По счастью, тут в палатку заглянул заместитель старшины – злобный и крикливый. Он пришел убедиться, что новичкам нашли место. И тут случилось чудо. Обитатели номера 28 ворчливо, но покорно сдвинули свои койки. Они явно опасались сердитого человека, обращавшегося с ними как с дикарями.
Кое-как удалось расстелить свои одеяла. Еды нам, конечно, не полагалось, поскольку мы прибыли с «пайками на два дня». Остальные получили свою долю. Узники номера 28 поглощали хлеб, который бросили им как собакам. Где-то в глубине палатки четверо парней отчаянно боролись, скрипя зубами. На четверых заключенных полагалась одна буханка, и они никак не могли ее поделить, несмотря на тщательные измерения – буквально по миллиметрам.

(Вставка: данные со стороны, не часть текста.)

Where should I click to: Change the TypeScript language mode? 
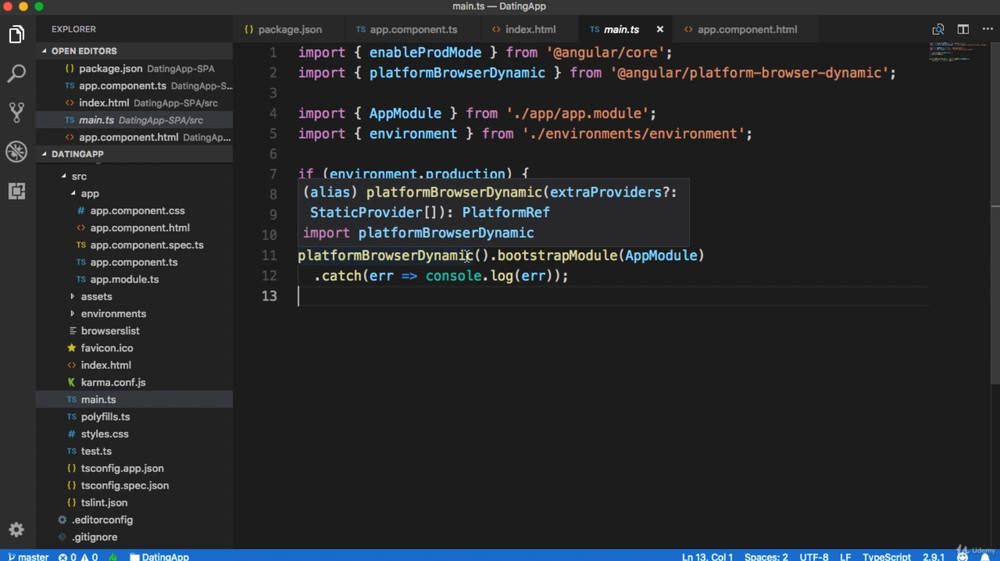(x=886, y=556)
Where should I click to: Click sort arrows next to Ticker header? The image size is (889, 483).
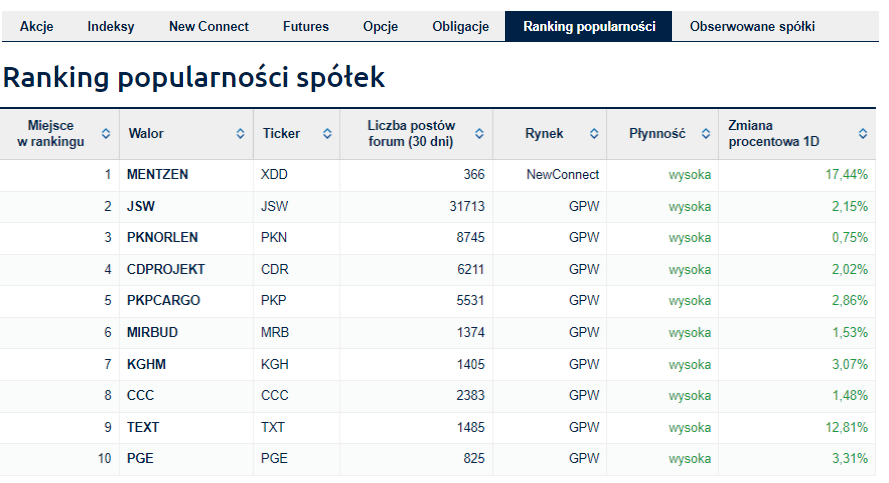327,134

Потасовка началась из-за того, что кто-то пытался завладеть большей четвертью.
Даже не обернувшись, Рот швырнул в их сторону доску, после чего воцарилось молчание. Один из недовольных шатаясь поднялся на ноги – лоб его был в крови, – и мрачно уставился на свой кусок. Потом впился в хлеб зубами и начал быстро жевать.

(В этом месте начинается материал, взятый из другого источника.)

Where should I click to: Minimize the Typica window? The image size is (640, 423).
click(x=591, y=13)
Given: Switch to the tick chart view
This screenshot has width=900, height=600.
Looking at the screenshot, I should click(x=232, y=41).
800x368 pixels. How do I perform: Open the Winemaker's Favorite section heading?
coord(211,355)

Я потер усталые, воспаленные глаза. Многое было мне здесь в новинку – даже после Эйле. Господи, где мы оказались? Я встретился взглядом с Болгаром – он едва сдерживал слезы.
Остальные в палатке шумно жевали, рыгали и чавкали. Поглощая пищу, они стонали так, будто сношались. Рот вытащил откуда-то закопченную лампу и осторожно поставил ее на деревянную полку над койками. Робкая бледная полоска света озарила пространство. Словно в какой-то пьесе Горького.
Наш старшина жевал кольраби. Внезапно он рассмеялся:
– Досталось три штуки, по два кило каждая.
Он потянулся к полке и продемонстрировал добытые им сокровища.
– Откуда? – воскликнуло сразу несколько голосов.
– Были за кухней. Их вчера привезли. Еще маргарин, капусту и свеклу. На кухне народ чуть с ума не сошел, набивая себе животы.
Глаза, полные зависти и почтения, следили за каждым движением жующих челюстей Саньи Рота.
– Ты пробрался на кухню?
– Тупица! Я ж там два дня работал. Котлы мыл. Проще простого.
– Счастливчик, – воскликнул его сосед чуть ли не с нежностью.
– Вот и нет, – развязно заметил Рот. – Будь так, мне досталась бы четверть пачки маргарина. Черт побери, захожу я вчера на кухню с двумя котлами, а там никого нет. Жрачка прямо на столе. А я засомневался, идиот. Ну и, конечно, явился капо и вытолкал меня пинками под зад. Зайди он хоть минутой позже… Эх…
– Сколько порций в четверти пачки?
– Двадцать как минимум.
Палатка номер 28 мечтает. Фантазии щекочут нервы, возбуждая представления о невероятных яствах.
Никто здесь не бредил об утопическом будущем, как в Эйле. Анализ военного положения от маленького Болгара местных заключенных не интересовал. Градус жестокости тут был еще выше. Палатка номер 28 давно не грезила об освобождении.
Теперь они едва замечали нас. Мой сосед бесцеремонно вытянулся рядом. Я с трудом мог дышать, но протестовать не имело смысла. Обсуждались лагерные события дня: звучали незнакомые фамилии, неизвестные нам происшествия будили споры. Сыпля проклятиями, люди рассуждали про тоннель и про ночную смену, перечисляли тех, кто недавно умер.
Наконец Рот обратился к нам:
– Сигареты есть?
– Да у них только вши, – ответил за нас один из старожилов.
Рот прикрикнул на него:
– Я тебя, что ли, спрашивал, Якши?
Якши, молодой парень с прыщавой физиономией, пригнул голову. Старшина палатки обратился лично ко мне:
– Откуда вы двое?
– Из Эйле.
– Это где?
– Сам не знаю. Шли пешком два дня.
– Через какие города проходили?
– Вальденбург – я только его запомнил.
– Как было в лагере?
– Кошмар.
– Треть или четверть буханки?
– Четверть.
– Прибавки давали?
– Иногда.
– А работа? Обращение?
– Ужас.
Рослый седой старшина произнес негромко:
– Увидите, здесь еще хуже.
И мы увидели. Уже на следующий день. Атмосфера на утренней перекличке была даже более безнадежной, чем в Эйле. В непроницаемой тьме мы брели по щиколотки в жидкой грязи между палатками. Построение проходило у ворот.
Старшины и капо суетились между рядов. Инструменты убеждения – резиновые дубинки – рассыпали удары. Заключенные были еще более оборванными, чем мы, если такое вообще возможно. Хотя, может, нам показалось. Пошатывающиеся тени вокруг постоянно чесались, что доказывало – вшей и здесь в достатке.